Collected data entries
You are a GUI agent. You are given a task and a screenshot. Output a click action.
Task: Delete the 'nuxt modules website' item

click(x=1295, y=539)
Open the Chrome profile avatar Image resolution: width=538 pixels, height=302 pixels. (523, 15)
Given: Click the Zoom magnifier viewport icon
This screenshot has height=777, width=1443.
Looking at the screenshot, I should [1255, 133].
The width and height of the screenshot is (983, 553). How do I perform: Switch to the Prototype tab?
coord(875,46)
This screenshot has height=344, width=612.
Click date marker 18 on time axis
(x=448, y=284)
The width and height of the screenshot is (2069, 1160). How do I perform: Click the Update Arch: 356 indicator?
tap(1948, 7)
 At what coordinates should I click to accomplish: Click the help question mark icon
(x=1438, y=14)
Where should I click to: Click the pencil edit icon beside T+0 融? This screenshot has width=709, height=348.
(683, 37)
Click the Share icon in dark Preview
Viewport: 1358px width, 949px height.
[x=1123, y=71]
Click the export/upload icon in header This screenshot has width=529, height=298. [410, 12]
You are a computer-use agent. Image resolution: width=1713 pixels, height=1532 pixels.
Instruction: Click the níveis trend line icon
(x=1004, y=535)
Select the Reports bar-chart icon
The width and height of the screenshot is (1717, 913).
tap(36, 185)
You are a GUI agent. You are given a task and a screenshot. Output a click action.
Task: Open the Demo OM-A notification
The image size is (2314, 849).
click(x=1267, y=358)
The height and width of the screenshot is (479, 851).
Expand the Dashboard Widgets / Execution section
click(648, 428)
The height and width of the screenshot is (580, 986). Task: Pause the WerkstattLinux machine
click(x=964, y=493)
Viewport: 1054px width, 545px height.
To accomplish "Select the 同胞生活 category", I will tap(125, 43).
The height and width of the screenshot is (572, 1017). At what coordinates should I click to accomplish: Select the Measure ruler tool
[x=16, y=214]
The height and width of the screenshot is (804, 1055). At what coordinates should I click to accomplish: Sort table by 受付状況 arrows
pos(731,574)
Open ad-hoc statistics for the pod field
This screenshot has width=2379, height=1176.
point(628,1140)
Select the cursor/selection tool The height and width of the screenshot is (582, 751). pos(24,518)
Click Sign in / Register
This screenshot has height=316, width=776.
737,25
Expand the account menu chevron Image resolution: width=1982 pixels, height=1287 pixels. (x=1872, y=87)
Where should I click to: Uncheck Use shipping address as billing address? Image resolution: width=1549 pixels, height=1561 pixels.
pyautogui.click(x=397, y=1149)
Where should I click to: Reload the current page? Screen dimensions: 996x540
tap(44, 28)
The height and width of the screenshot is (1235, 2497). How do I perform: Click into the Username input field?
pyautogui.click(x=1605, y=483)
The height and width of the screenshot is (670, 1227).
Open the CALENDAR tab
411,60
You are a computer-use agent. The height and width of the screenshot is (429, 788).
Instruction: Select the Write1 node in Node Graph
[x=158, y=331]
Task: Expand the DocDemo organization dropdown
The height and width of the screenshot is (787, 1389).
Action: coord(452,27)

Task to complete —
Scan the lines above for the word "computer", then copy each line that has it.

Result of the task —
You are a computer-use agent. Image resolution: width=1713 pixels, height=1532 pixels.
You are a computer-use agent. The height and width of the screenshot is (429, 788).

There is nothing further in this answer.